[DIRECTIVE]: Copy out verbatim the lines of the records below, from the line containing "is (1908, 862)." through the line containing "(1156, 490).", including both of those lines.

[Dataset entries]:
····················

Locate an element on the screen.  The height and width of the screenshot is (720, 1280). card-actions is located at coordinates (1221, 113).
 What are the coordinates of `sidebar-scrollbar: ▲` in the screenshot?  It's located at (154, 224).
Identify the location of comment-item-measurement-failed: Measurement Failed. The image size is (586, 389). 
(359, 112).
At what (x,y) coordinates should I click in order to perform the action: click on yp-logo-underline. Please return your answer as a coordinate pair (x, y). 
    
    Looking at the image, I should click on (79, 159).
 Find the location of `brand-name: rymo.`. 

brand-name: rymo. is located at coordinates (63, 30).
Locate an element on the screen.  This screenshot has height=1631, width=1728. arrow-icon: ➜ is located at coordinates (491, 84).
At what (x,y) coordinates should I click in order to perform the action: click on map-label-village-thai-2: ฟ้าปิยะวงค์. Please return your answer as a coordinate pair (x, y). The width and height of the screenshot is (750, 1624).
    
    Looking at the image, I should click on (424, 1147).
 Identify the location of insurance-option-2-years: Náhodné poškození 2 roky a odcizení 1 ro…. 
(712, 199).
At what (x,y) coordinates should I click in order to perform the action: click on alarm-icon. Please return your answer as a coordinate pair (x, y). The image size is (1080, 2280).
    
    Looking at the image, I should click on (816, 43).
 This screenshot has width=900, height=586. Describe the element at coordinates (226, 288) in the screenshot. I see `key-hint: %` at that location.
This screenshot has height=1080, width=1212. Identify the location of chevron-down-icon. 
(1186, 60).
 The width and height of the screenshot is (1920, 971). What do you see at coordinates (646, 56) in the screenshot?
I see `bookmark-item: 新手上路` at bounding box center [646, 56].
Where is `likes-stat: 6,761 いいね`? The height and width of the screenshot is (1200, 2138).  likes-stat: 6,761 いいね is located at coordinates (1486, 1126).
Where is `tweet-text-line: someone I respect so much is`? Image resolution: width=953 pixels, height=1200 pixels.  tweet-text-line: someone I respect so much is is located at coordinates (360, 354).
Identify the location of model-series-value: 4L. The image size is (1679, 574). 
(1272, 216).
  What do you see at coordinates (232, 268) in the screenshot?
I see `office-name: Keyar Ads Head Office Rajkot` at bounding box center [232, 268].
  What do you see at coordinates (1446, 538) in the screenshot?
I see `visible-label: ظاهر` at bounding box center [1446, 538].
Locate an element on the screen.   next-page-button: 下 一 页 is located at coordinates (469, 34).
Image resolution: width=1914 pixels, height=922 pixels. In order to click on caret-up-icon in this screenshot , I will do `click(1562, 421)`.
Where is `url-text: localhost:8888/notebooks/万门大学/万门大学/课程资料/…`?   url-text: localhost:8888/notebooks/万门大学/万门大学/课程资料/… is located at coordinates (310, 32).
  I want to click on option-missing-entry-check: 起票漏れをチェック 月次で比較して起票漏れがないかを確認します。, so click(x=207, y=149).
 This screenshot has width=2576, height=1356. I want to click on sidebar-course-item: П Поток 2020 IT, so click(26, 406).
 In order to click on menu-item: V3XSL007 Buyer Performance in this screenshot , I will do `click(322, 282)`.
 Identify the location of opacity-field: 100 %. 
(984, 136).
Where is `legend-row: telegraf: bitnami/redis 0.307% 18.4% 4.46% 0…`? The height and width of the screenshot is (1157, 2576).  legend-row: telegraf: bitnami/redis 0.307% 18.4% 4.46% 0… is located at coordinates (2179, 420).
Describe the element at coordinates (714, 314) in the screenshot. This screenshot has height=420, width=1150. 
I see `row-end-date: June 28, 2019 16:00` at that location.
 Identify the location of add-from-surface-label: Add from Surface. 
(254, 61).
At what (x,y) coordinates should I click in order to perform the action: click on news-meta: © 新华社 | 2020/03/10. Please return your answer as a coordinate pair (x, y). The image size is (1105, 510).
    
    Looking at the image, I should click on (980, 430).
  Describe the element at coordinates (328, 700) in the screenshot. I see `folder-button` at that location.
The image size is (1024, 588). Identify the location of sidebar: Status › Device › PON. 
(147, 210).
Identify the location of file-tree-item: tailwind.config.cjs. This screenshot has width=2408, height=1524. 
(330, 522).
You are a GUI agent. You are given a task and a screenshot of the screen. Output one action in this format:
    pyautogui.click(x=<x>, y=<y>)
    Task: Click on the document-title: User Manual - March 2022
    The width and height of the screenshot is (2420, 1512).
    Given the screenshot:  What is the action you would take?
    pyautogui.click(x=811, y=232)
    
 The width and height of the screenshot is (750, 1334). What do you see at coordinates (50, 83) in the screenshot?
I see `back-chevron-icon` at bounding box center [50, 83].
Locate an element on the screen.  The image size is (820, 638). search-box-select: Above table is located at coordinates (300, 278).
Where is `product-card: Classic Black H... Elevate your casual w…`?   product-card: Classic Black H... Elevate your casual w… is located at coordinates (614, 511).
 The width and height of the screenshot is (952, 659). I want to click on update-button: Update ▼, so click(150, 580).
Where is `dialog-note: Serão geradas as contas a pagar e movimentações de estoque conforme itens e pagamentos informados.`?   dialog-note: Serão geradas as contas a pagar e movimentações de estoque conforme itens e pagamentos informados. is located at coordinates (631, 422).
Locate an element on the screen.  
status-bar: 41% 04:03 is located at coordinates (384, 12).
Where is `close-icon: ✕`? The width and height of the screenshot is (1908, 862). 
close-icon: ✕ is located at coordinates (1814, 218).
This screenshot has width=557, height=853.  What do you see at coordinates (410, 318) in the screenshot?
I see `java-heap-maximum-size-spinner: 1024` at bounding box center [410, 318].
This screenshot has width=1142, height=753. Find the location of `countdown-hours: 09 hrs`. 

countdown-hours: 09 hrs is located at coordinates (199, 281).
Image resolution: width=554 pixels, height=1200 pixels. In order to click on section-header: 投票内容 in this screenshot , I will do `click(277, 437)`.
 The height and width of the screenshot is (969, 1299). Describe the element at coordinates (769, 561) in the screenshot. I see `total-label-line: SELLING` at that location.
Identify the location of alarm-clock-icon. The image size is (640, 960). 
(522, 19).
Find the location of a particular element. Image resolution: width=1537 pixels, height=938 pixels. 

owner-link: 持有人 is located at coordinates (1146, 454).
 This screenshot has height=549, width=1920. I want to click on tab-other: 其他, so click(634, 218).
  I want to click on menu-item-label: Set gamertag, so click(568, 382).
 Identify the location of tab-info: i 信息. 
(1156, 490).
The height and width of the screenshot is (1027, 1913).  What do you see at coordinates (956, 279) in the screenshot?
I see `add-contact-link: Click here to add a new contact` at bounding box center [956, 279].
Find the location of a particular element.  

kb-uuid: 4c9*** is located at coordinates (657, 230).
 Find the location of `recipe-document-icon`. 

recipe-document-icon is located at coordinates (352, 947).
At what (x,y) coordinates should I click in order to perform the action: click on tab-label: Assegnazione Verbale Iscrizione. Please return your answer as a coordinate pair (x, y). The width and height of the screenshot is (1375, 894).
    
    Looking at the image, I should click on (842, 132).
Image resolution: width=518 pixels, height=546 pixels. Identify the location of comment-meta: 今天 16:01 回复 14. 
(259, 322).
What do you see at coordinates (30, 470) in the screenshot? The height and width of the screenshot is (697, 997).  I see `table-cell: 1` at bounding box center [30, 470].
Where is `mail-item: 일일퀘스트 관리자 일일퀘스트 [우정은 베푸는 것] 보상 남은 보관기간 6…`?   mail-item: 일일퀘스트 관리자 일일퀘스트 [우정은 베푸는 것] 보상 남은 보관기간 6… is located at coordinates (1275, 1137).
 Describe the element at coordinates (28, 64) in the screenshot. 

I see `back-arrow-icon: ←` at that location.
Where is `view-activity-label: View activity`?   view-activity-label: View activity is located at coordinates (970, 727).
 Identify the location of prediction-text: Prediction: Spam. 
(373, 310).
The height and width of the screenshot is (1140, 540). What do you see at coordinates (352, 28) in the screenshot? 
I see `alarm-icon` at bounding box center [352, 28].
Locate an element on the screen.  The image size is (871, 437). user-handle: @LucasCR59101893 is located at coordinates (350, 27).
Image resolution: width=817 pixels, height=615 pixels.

····················

[ANSWER TO THE EXERCISE]:
Where is `close-icon: ✕`? The width and height of the screenshot is (1908, 862). 
close-icon: ✕ is located at coordinates (1814, 218).
This screenshot has width=557, height=853.  What do you see at coordinates (410, 318) in the screenshot?
I see `java-heap-maximum-size-spinner: 1024` at bounding box center [410, 318].
This screenshot has width=1142, height=753. Find the location of `countdown-hours: 09 hrs`. 

countdown-hours: 09 hrs is located at coordinates (199, 281).
Image resolution: width=554 pixels, height=1200 pixels. In order to click on section-header: 投票内容 in this screenshot , I will do `click(277, 437)`.
 The height and width of the screenshot is (969, 1299). Describe the element at coordinates (769, 561) in the screenshot. I see `total-label-line: SELLING` at that location.
Identify the location of alarm-clock-icon. The image size is (640, 960). 
(522, 19).
Find the location of a particular element. Image resolution: width=1537 pixels, height=938 pixels. 

owner-link: 持有人 is located at coordinates (1146, 454).
 This screenshot has height=549, width=1920. I want to click on tab-other: 其他, so click(634, 218).
  I want to click on menu-item-label: Set gamertag, so click(568, 382).
 Identify the location of tab-info: i 信息. 
(1156, 490).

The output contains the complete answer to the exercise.